A few days later the teams from Bogotá and San José, as well as two soon-to-be accompaniers slipped out of the city for our semi-annual retreat. The retreat was an opportunity to evaluate our work and think about the directions in which we want to go as an organization—as well as to create a work plan for achieving our goals. We also spent time analyzing the current peace negotiations and anticipating how forthcoming changes in the country might affect what accompaniment looks like. After the retreat we said goodbye to Michaela, our unstoppable coordinator for over a year, admist food and music shared with our partners and friends.
Mid-month, FORPP had the pleasure of accompanying our partners at Tierra Digna in the launch of two important investigative reports. One report deals with coal mining and its devastating social, economic, and environmental impacts in Colombia, while the other shines a critical spotlight on security agreements signed between transnational corporations and the Colombian National Army and the short comings of the voluntary UN Guiding Principle on Business and Human Rights, taking into account the human rights violation transnational corporations commit. Since the reports’ publication, we have been supporting Tierra Digna to further the impact of their research.
We also accompanied Tierra Digna to the Atlantic coast, visiting with the communities of Boquerón and Don Jaca. In Boquerón, Sophie and Julia listened as members of the community’s negotiation committee discussed the progress and frustrations related to the topographical survey that must proceed their resettlement. In Don Jaca, the team heard about recent problems with the community’s access to water, which is an ongoing concern. We were also able to accompany a historical memory workshop lead by a popular education professional. During the exercise, community members reflected on the origins and traditions that make Don Jaca such a special place for them. Next FORPP continued to Barranquilla, where they arrived in time to meet with a US Presbyterian delegation to the community of Tamarindo.
Julia and Maren spent several days in Buenaventura with the Justice and Peace Commission. During the accompaniment our team observed a peaceful, symbolic demonstration held by five indigenous communities: the Wounaan Nonam, Eperara Siadara, Embera Chamí, and Ingas. The demonstration was a response to the noncompliance of authorities regarding commitments to communities and to practices that disregard indigenous authority in their territories. In the same trip, FORPP accompanied a verification visit from the Defensoría to La Esperanza, where Afro-descendent residents have been displaced and seen their land and authority coopted by outsiders.

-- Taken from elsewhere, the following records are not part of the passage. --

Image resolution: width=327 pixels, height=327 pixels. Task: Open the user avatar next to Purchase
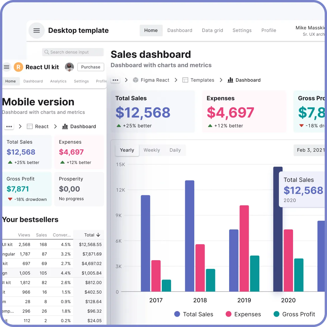pyautogui.click(x=69, y=67)
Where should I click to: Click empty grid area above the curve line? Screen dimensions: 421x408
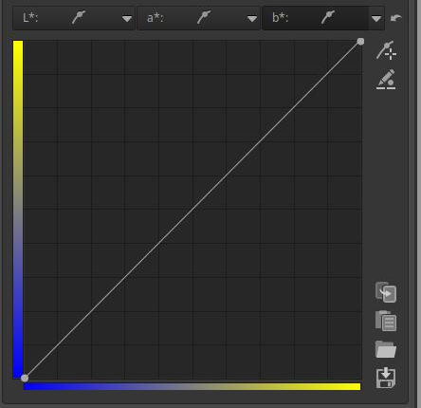pos(107,123)
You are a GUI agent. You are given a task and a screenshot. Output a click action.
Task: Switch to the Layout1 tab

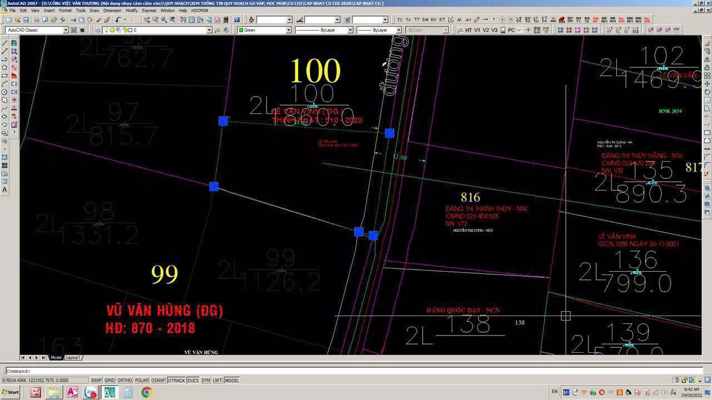73,358
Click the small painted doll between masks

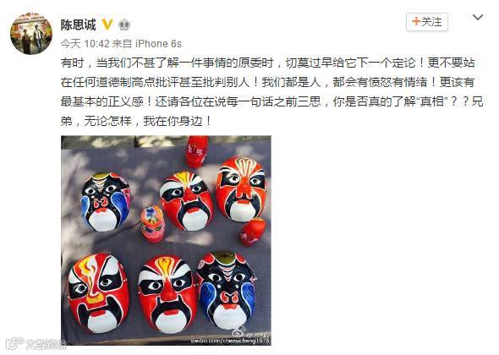[152, 223]
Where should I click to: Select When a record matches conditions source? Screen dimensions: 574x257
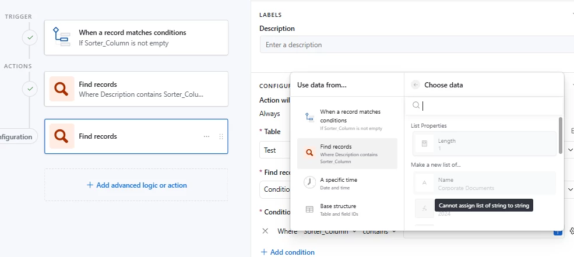click(x=347, y=119)
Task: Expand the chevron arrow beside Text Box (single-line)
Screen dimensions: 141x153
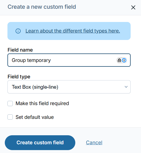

In San José de Apartadó, Adilah and Laetitia were kept busy, as the Peace Community confronted increasing activity by paramilitaries in the zone. In response to this troubling situation, the team accompanied Peace Community members to the settlement of Arenas Bajas, where residents had recently reported paramilitary presence.
October was an eventful and productive month for us. In numbers, we spent 30 days accompanying in the field, in the departments of Antioquia, Atlántico, Cesar, Cundinamarca, Magdalena, and Valle del Cauca. We held eight official meetings, and published nine articles on our blog.